DATA UNDER STUDY Start Marker

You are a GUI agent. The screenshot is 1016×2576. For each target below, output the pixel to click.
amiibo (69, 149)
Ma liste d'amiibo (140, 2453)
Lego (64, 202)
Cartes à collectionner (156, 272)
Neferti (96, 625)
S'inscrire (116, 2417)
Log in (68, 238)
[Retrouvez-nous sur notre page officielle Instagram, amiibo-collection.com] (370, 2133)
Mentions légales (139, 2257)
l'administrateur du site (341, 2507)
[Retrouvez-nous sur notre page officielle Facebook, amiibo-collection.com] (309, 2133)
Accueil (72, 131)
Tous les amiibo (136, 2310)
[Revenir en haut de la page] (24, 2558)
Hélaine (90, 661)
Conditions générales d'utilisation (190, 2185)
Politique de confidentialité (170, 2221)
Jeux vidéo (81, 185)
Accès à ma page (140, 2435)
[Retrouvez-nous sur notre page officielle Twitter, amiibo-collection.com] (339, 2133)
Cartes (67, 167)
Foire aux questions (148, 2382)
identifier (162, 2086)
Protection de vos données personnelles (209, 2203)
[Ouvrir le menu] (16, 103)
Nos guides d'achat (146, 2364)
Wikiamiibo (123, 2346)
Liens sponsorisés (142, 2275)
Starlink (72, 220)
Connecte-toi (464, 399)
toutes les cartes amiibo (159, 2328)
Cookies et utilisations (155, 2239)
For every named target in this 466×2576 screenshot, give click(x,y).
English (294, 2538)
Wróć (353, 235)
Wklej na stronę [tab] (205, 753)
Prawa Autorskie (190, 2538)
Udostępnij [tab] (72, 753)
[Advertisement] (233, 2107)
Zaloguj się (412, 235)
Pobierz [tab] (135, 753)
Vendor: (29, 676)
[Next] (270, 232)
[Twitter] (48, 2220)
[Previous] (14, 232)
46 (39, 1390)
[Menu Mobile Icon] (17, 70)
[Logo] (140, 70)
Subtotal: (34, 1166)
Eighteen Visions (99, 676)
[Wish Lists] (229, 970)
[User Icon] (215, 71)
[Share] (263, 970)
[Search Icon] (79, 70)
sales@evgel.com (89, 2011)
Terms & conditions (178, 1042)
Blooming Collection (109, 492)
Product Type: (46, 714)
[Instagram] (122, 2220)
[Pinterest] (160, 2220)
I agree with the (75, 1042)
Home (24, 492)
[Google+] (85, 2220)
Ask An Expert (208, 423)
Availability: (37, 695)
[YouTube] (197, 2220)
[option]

DATA UNDER STUDY End Marker

▶ **EXERCISE OBJECTIVE**:
Transcribe each record exactly. Leave nothing out.

▶ **EXERCISE ANSWER**:
You are a GUI agent. The screenshot is 1016×2576. For each target below, output the pixel to click.
amiibo (69, 149)
Ma liste d'amiibo (140, 2453)
Lego (64, 202)
Cartes à collectionner (156, 272)
Neferti (96, 625)
S'inscrire (116, 2417)
Log in (68, 238)
[Retrouvez-nous sur notre page officielle Instagram, amiibo-collection.com] (370, 2133)
Mentions légales (139, 2257)
l'administrateur du site (341, 2507)
[Retrouvez-nous sur notre page officielle Facebook, amiibo-collection.com] (309, 2133)
Accueil (72, 131)
Tous les amiibo (136, 2310)
[Revenir en haut de la page] (24, 2558)
Hélaine (90, 661)
Conditions générales d'utilisation (190, 2185)
Politique de confidentialité (170, 2221)
Jeux vidéo (81, 185)
Accès à ma page (140, 2435)
[Retrouvez-nous sur notre page officielle Twitter, amiibo-collection.com] (339, 2133)
Cartes (67, 167)
Foire aux questions (148, 2382)
identifier (162, 2086)
Protection de vos données personnelles (209, 2203)
[Ouvrir le menu] (16, 103)
Nos guides d'achat (146, 2364)
Wikiamiibo (123, 2346)
Liens sponsorisés (142, 2275)
Starlink (72, 220)
Connecte-toi (464, 399)
toutes les cartes amiibo (159, 2328)
Cookies et utilisations (155, 2239)
For every named target in this 466×2576 screenshot, give click(x,y).
English (294, 2538)
Wróć (353, 235)
Wklej na stronę [tab] (205, 753)
Prawa Autorskie (190, 2538)
Udostępnij [tab] (72, 753)
[Advertisement] (233, 2107)
Zaloguj się (412, 235)
Pobierz [tab] (135, 753)
Vendor: (29, 676)
[Next] (270, 232)
[Twitter] (48, 2220)
[Previous] (14, 232)
46 (39, 1390)
[Menu Mobile Icon] (17, 70)
[Logo] (140, 70)
Subtotal: (34, 1166)
Eighteen Visions (99, 676)
[Wish Lists] (229, 970)
[User Icon] (215, 71)
[Share] (263, 970)
[Search Icon] (79, 70)
sales@evgel.com (89, 2011)
Terms & conditions (178, 1042)
Blooming Collection (109, 492)
Product Type: (46, 714)
[Instagram] (122, 2220)
[Pinterest] (160, 2220)
I agree with the (75, 1042)
Home (24, 492)
[Google+] (85, 2220)
Ask An Expert (208, 423)
Availability: (37, 695)
[YouTube] (197, 2220)
[option]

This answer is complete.